▶ Stated task
Which lines in the entries below contain the word "screenshot"? Copy each of them in full.

>> start Given data

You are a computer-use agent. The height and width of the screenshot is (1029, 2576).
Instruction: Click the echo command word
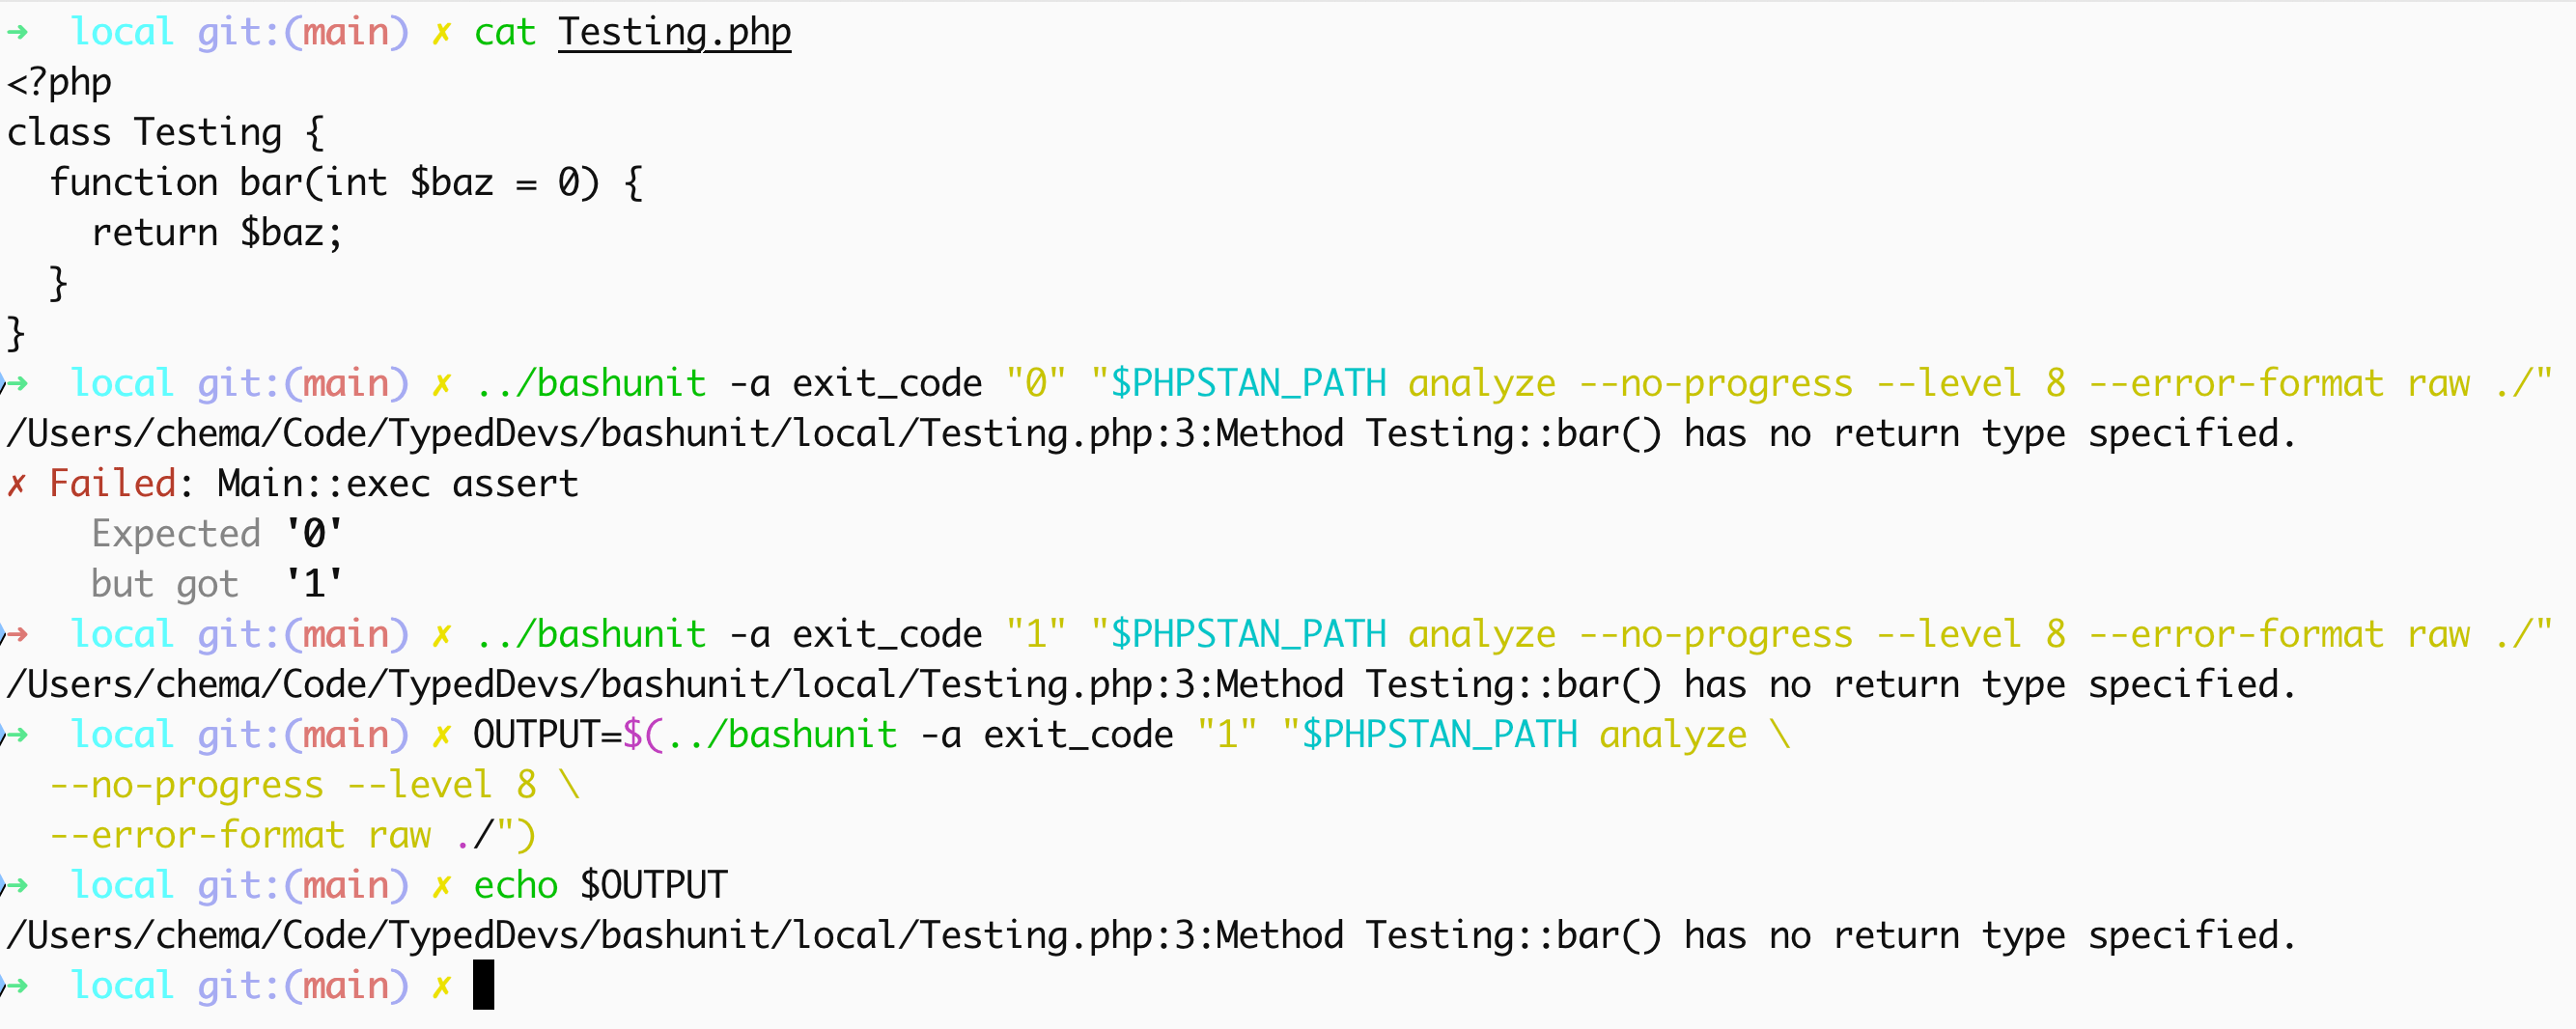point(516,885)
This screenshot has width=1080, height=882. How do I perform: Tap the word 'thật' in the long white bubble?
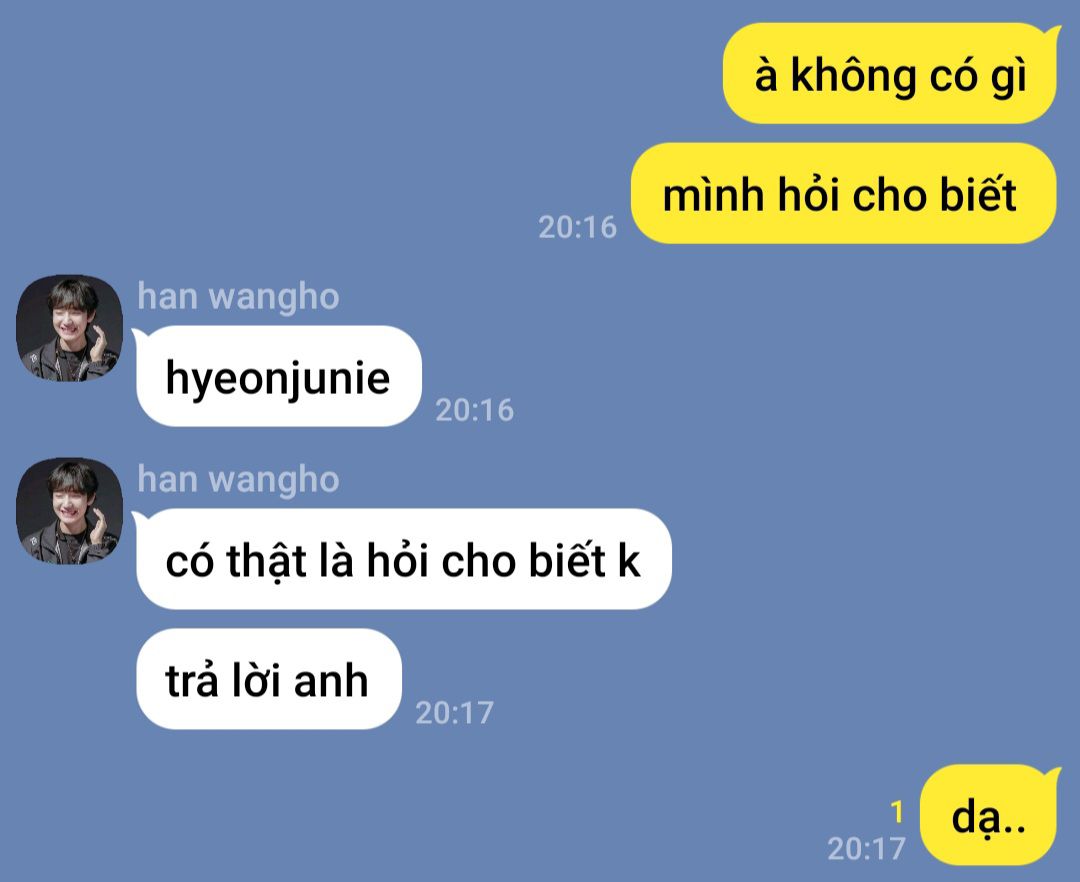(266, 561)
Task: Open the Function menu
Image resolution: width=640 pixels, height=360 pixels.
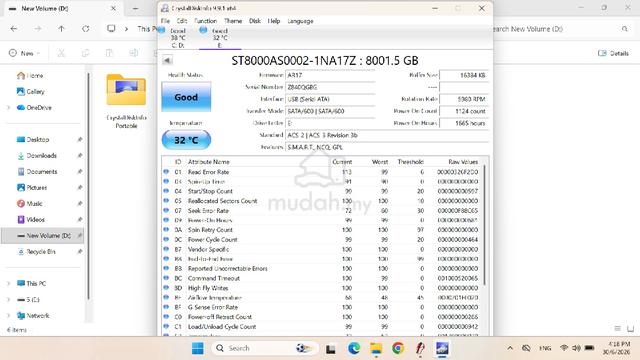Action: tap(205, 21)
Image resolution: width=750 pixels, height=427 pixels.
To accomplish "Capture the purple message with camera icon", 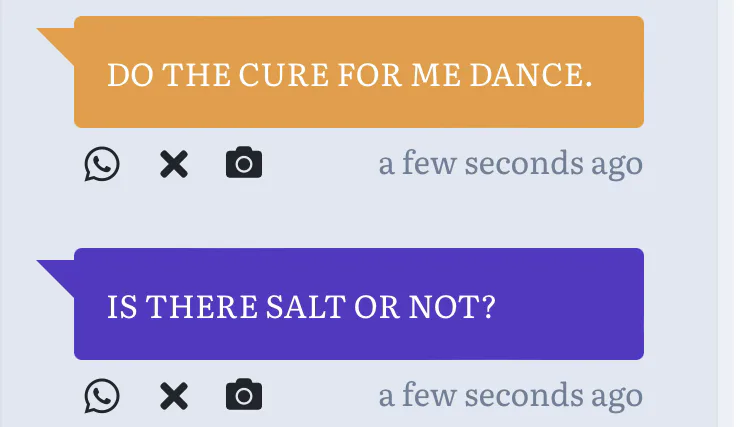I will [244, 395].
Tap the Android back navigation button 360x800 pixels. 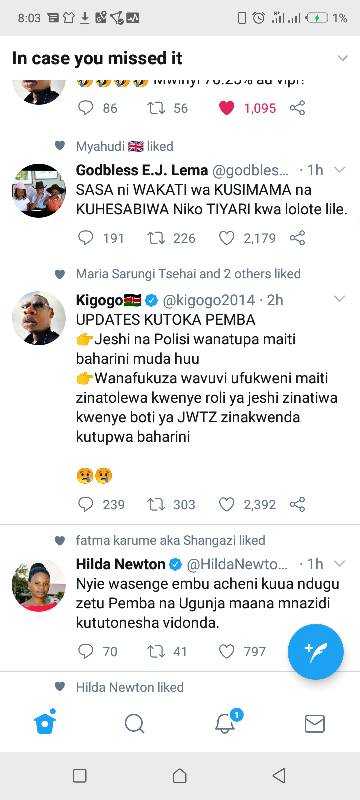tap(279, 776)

>> end Given data

▶ Solved problem
You are a computer-use agent. The height and width of the screenshot is (1029, 2576).
This screenshot has width=1080, height=882. How do I perform: Tap the word 'thật' in the long white bubble?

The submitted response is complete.